The most common type of binding in modern homes is called a “perfect” binding and is used for magazines and newspapers, modern paperbacks, and some modern hardcover books. Both the cover and the pages are glued on the edge of the spine with a thick layer of hot glue. this is the cheapest type of binding and is intended for the disposable market. it is often combined with the use of poor quality acid paper.

Once the adhesive along the spine dries or breaks, the pages begin to fall off. you can put the book in a book box and store it. this will at least keep the parts together and minimize further damage. if the book has value, a professional conservator may be able to repair and rebind it.

family bibles

Large family bibles are especially vulnerable to damage from improper reading, handling, and storage. often the structure is not strong enough to support the weight of the text block and boards. Also, the older the volume, the more likely the binding will become damaged and brittle, so it is important to support the entire structure and weight of the book when you pick it up and while you read it. foam wedges are the best solution.

typical damage caused by an opening without support

Opening a book flat on a table puts stress on the weakest point in the binding, the juncture between the spine and the front and back boards. once these seams break, the covers and spine can rip, the stitching can rip, the text block can split, and the pages begin to fall out. if left untreated, the book will eventually be destroyed.

Normal photocopiers require the books to lay flat on the glass base. this damages the seam, the spine and the joints.
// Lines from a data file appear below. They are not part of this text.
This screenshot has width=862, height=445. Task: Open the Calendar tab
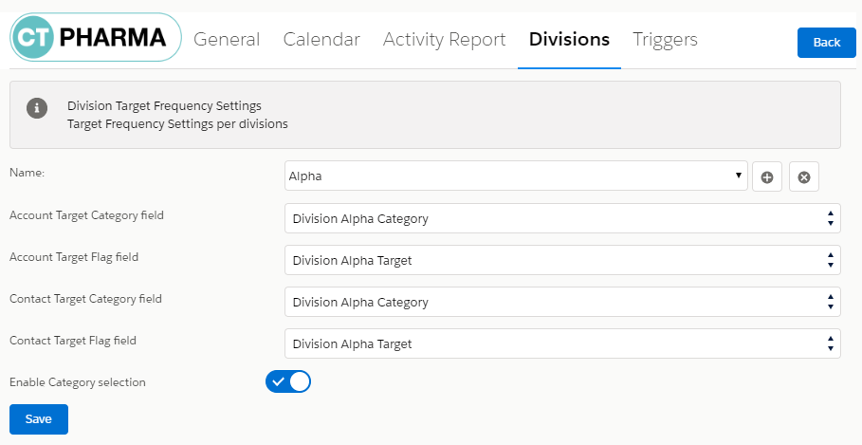pyautogui.click(x=321, y=40)
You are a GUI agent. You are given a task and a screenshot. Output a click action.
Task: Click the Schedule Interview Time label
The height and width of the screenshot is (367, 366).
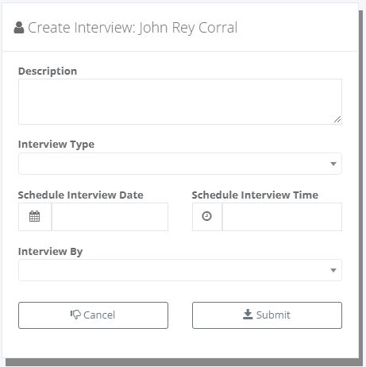255,195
Libraries often have special copiers that allow you to photocopy a page without forcing the layout of the book: if you have to photocopy, use one of these.

use of foam wedges for large books

Foam wedges fully support the boards up to the joint with the spine. this means that almost all of the weight of the book is supported by the foam wedges, not the spine and hinges. they also restrict the opening of the book and prevent you from accidentally tearing the spine by forcing pages too flat. snakes (curtain weights: a small chain of lead weights sewn to a tube of fabric) can be placed on the pages to hold them open without damaging the spine (suppliers: conservation team or conservation by design).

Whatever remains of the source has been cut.